ÂNCORA - Esse encontro no escuro, em que as cenas ficam à mostra por alguns instantes (os momentos da leitura), não elimina a existência de algumas âncoras. Se estamos no mesmo barco, onde pipocam flashes sobre o inusitado, é preciso que alguém cuide do porão, do remo, do combustível. Disso se encarrega Daniel Fanti, autor de admirável obra sobre a História da cidade e que nos leva pelas balsas do rio Uruguai por meio de um personagem que dedicou a vida ao jogo bruto do extrativismo e do transporte pelas águas. Ou Lourival de Araújo Gonçalves, com seu minidicionário de uruguaianês. E principalmente um outsider, Hique Gomes, filho de uruguaianense, que vai atrás do que se escondia por trás de uma canção de Bebeto Alves (também presente na antologia com algumas Canções) e descobre o silêncio como fonte da milonga.

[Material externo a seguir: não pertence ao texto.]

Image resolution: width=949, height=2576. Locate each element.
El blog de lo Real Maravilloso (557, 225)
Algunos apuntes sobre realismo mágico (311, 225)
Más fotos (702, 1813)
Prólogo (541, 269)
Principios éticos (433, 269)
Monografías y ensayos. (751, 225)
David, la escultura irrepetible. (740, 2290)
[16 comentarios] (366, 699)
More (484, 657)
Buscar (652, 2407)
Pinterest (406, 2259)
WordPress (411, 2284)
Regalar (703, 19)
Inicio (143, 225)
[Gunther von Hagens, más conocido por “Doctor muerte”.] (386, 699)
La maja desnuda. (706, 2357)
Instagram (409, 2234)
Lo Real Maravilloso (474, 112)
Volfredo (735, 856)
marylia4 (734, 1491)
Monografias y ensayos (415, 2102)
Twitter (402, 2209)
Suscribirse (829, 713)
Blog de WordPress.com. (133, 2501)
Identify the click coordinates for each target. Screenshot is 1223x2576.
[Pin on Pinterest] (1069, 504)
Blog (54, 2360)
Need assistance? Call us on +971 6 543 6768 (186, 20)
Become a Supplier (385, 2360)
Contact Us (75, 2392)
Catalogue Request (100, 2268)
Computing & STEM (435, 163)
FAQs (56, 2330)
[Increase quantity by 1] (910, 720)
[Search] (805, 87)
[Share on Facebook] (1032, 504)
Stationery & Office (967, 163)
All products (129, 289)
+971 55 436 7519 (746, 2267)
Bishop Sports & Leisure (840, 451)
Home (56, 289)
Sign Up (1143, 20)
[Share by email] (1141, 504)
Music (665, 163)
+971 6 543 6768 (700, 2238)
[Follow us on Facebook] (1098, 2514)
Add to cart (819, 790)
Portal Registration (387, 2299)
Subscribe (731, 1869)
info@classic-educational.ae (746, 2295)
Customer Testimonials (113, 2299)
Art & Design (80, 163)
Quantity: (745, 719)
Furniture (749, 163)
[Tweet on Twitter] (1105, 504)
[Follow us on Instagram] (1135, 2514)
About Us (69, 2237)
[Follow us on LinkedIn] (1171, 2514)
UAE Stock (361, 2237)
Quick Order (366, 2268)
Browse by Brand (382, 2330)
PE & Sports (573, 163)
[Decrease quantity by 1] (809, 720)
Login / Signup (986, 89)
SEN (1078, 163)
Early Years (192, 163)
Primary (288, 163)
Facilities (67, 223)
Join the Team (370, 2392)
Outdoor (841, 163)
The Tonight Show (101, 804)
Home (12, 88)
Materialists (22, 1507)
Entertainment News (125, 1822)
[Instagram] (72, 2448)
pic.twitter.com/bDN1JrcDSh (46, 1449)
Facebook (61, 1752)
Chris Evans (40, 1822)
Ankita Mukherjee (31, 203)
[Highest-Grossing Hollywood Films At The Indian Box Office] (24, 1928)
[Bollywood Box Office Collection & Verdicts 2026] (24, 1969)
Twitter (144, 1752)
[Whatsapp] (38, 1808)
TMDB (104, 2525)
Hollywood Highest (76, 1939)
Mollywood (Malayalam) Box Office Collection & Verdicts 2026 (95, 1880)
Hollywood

Ou ainda Luiz Flodoardo Silva Pinto, sobre a relação do missioneiro com a fronteira e Pedro Grassi, sobre visitantes ilustres. Há ainda os poemas: mas isso é assunto para amanhã.

RETORNO - Escrever é reescrever. Fiz alguns acertos, que modificam um pouco a versão publicada às três e meia da tarde. Esta, antes das seis, está mais caprichada.